Liberalismo progresista español

Liberalismo progresista es una etiqueta política que se ha dado a muy diferentes movimientos políticos o partidos políticos desde mediados del siglo XIX, asociados a los conceptos de liberalismo y progresismo.

La utilización de la expresión progresista para designar explícitamente a una facción o partido político, es original de Salustiano Olózaga en 1836; y, al igual que había ocurrido con la expresión liberal, se extendió desde España al vocabulario político del resto del mundo.[1] Se habla de liberalismo progresista en contraposición del liberalismo clásico o conservador. También es conocido como social liberalismo, liberalismo radical, liberalismo de izquierda y en América, liberalismo demócrata o liberalismo moderno.

y en EEUU.

Liberales progresistas en la revolución liberal española

La promulgación de la Constitución de 1812, obra de Salvador Viniegra ( Museo de las Cortes de Cádiz).

En España, la división de los liberales de las Cortes de Cádiz se produce como consecuencia de su llegada al poder en el trienio liberal (1820-1823), momento en que se escinden en doceañistas o moderados, por un lado, y veinteañistas o exaltados, por otro.[2]

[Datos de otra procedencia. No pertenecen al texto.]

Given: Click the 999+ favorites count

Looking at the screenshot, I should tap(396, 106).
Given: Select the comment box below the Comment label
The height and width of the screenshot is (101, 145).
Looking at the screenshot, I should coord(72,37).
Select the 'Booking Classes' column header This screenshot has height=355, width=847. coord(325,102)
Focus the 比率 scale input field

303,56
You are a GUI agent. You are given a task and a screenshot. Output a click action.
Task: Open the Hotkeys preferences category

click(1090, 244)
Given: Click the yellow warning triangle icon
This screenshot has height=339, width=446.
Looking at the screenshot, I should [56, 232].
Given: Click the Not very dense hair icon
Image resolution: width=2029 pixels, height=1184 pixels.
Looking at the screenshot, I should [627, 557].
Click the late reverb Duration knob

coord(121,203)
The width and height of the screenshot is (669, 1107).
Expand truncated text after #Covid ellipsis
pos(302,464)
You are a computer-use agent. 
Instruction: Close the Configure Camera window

Durante el reinado de Isabel II de España las denominaciones políticas dentro de los liberales fueron las de moderados y progresistas ( Partido Moderado frente al Partido Progresista); los liberales progresistas alcanzaron el gobierno en determinadas coyunturas (pronunciamientos militares) que obligaban a la reina regente o a la propia reina, cuando fue declarada mayor de edad; pues ambas preferían gobiernos de signo moderado. Tales coyunturas se produjeron en repetidas ocasiones, pero durante breves periodos: con el motín de los sargentos de La Granja (1836), con la expulsión de la regente que llevó a la regencia de Espartero (1840–1843), y con el denominado bienio progresista (1854-1856).[3]

La revolución de 1868 (encabezada por militares progresistas: Prim, Serrano y Topete) expulsó a la reina y llevó al poder a una coalición inestable de partidos, entre los que la rama principal del liberalismo progresista convivía con escisiones surgidas a su izquierda: los demócratas y los republicanos y con la Unión Liberal (un partido ecléctico entre las posiciones progresista y moderada). Durante el sexenio revolucionario (1868-1874) se experimentaron distintas formas de Estado y de gobierno, en un clima de gran inestabilidad institucional.[4]